_Task details_
Set down exactly the lines from the one containing "Click the green add" through the end of the records below, both included, and nothing else.

Data for this exercise START

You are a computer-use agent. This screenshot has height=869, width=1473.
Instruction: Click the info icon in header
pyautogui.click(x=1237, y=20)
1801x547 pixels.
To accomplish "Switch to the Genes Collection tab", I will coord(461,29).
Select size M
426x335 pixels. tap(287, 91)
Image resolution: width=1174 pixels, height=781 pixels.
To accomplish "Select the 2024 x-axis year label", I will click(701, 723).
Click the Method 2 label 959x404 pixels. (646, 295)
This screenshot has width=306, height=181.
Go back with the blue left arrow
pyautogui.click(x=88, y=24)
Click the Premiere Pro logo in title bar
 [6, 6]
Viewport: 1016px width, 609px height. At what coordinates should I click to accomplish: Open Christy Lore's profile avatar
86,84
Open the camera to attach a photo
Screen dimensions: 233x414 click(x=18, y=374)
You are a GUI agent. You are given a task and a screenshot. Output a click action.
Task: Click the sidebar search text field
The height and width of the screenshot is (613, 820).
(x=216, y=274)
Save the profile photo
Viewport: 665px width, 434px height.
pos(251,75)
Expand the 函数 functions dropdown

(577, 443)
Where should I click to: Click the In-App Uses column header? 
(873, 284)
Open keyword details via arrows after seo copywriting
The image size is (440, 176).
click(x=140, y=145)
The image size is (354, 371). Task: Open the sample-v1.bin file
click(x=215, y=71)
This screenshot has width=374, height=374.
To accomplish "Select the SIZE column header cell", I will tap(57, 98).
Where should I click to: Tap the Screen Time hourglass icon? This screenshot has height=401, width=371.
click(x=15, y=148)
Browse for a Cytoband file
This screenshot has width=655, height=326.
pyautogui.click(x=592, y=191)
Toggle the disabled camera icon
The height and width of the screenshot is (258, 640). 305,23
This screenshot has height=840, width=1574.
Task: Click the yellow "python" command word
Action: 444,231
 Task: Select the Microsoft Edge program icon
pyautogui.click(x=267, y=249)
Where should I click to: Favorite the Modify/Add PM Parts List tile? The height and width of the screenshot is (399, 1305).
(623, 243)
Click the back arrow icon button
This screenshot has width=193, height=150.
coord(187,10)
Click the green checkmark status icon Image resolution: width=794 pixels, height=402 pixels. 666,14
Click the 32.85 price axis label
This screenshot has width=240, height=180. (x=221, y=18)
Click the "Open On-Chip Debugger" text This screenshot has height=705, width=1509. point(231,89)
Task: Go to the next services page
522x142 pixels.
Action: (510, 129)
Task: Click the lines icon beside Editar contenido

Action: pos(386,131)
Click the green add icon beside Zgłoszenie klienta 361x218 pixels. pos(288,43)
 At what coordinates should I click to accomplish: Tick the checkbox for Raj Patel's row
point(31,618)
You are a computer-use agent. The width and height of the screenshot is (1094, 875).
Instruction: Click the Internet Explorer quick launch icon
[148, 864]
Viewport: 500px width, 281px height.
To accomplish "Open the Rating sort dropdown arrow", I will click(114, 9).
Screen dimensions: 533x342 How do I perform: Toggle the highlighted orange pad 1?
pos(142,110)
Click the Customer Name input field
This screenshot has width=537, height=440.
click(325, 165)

Data for this exercise END

_Task response_
Click the green add icon beside Zgłoszenie klienta 361x218 pixels. pos(288,43)
 At what coordinates should I click to accomplish: Tick the checkbox for Raj Patel's row
point(31,618)
You are a computer-use agent. The width and height of the screenshot is (1094, 875).
Instruction: Click the Internet Explorer quick launch icon
[148, 864]
Viewport: 500px width, 281px height.
To accomplish "Open the Rating sort dropdown arrow", I will click(114, 9).
Screen dimensions: 533x342 How do I perform: Toggle the highlighted orange pad 1?
pos(142,110)
Click the Customer Name input field
This screenshot has width=537, height=440.
click(325, 165)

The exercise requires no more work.